» **TASK BRIEF**: The material below has pictures in it. Set down only the lines from the line containing "You are a computer-use agent." through the line containing "Given: Open the search magnifier icon", word for word, and leave the pictures behind.
+++ DATASET ENTRIES +++
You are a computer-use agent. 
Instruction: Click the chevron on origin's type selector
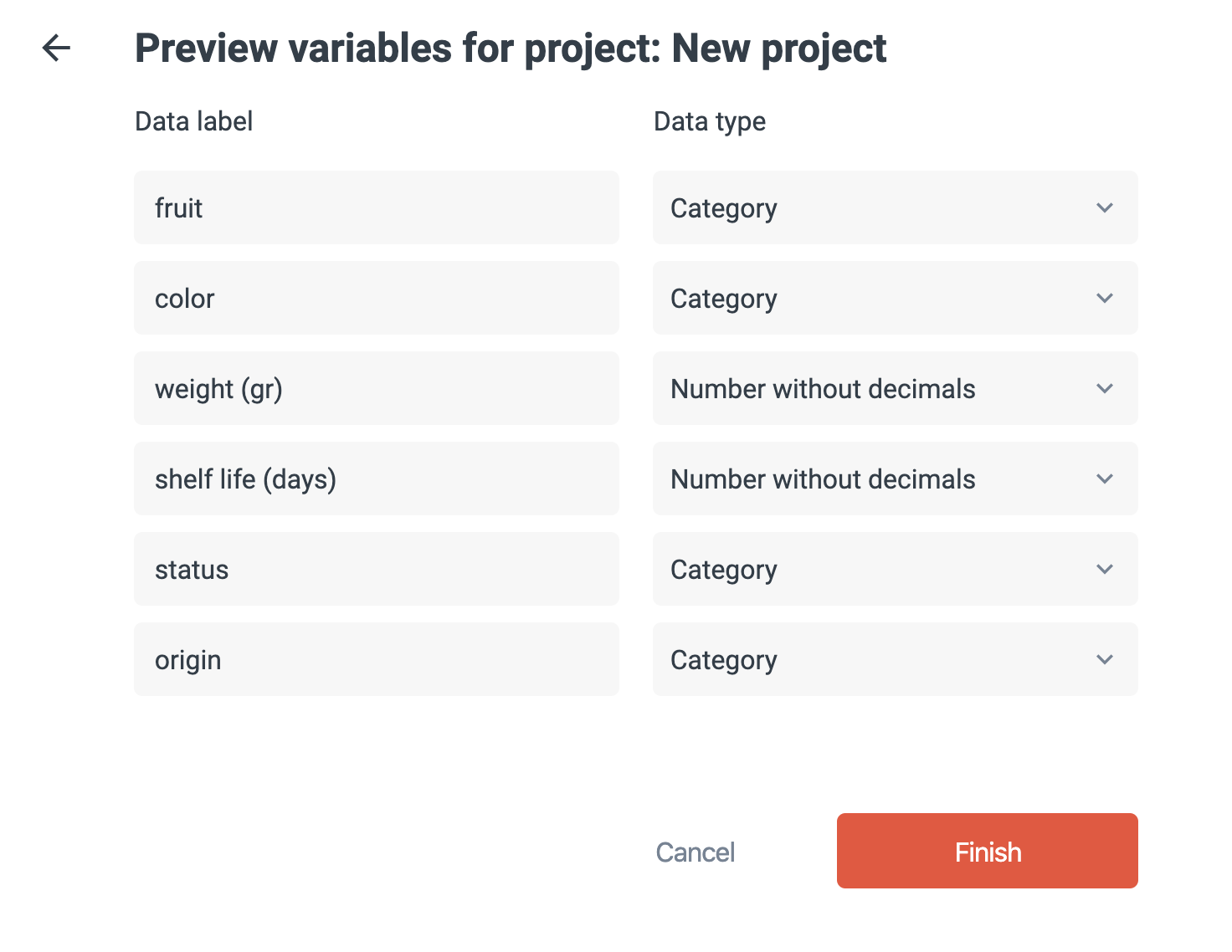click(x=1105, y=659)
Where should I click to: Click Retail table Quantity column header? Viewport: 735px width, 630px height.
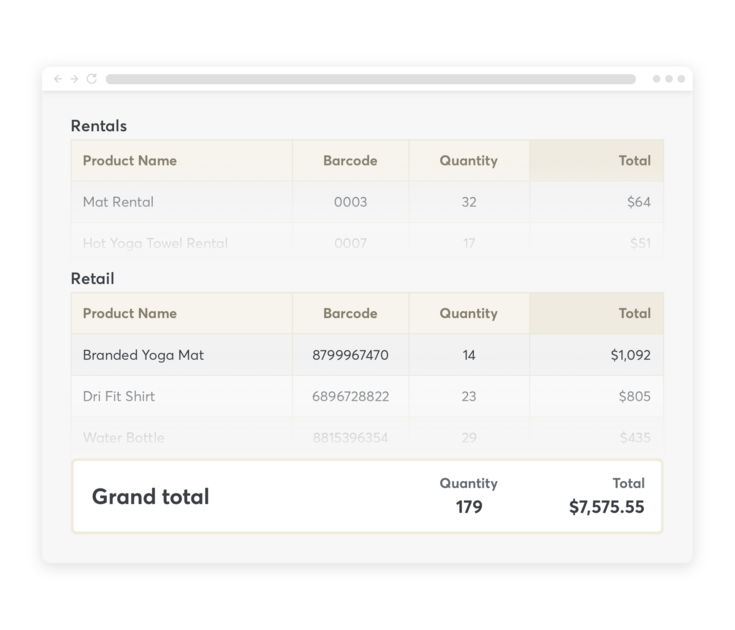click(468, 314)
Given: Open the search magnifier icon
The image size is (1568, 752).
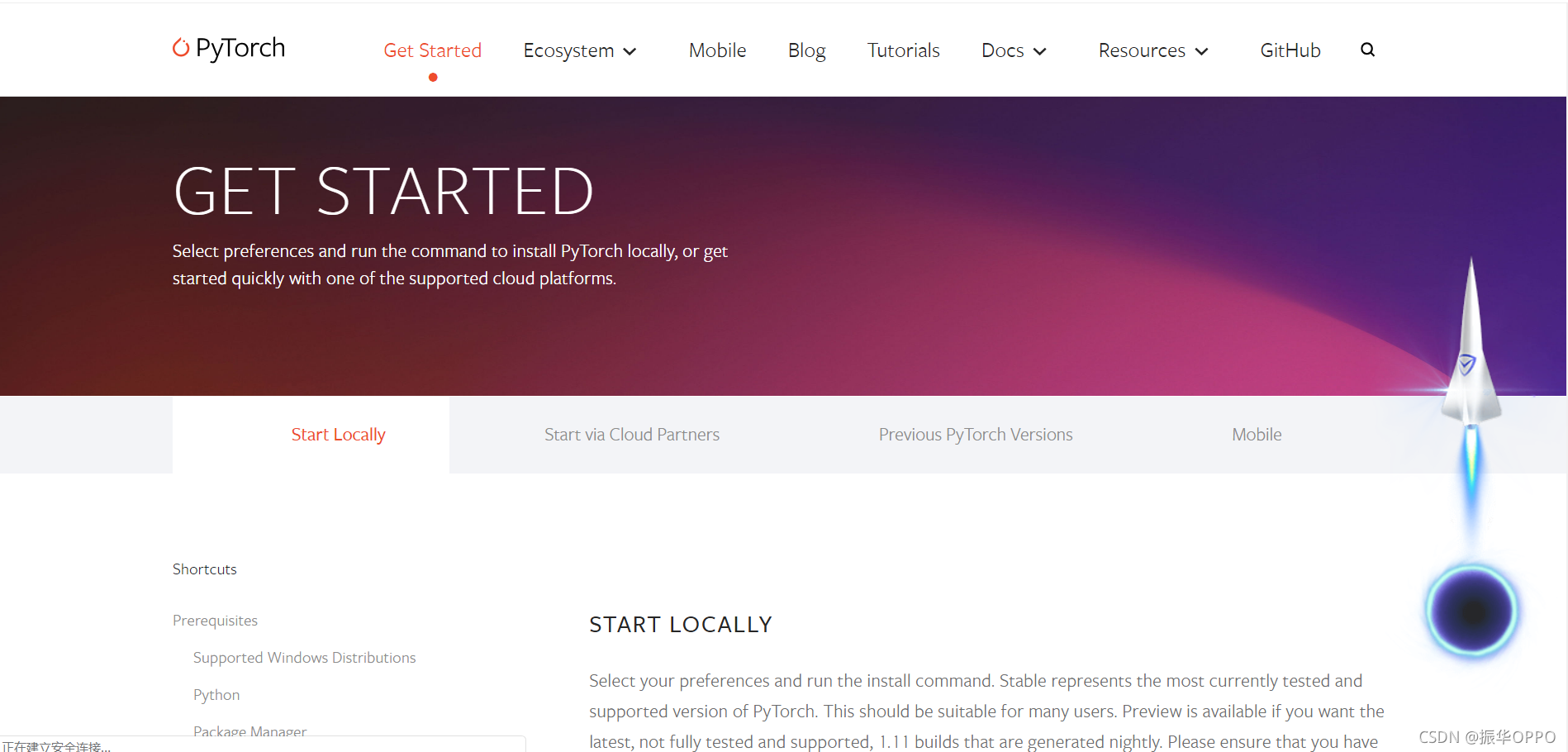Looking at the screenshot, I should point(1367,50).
+++
+++ DATASET ENTRIES +++
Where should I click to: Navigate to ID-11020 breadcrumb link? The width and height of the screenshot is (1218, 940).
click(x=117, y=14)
+++
» **EXERCISE RESULT**:
You are a computer-use agent. 
Instruction: Click the chevron on origin's type selector
click(x=1105, y=659)
Where should I click to: Click Retail table Quantity column header? Viewport: 735px width, 630px height.
click(468, 314)
Given: Open the search magnifier icon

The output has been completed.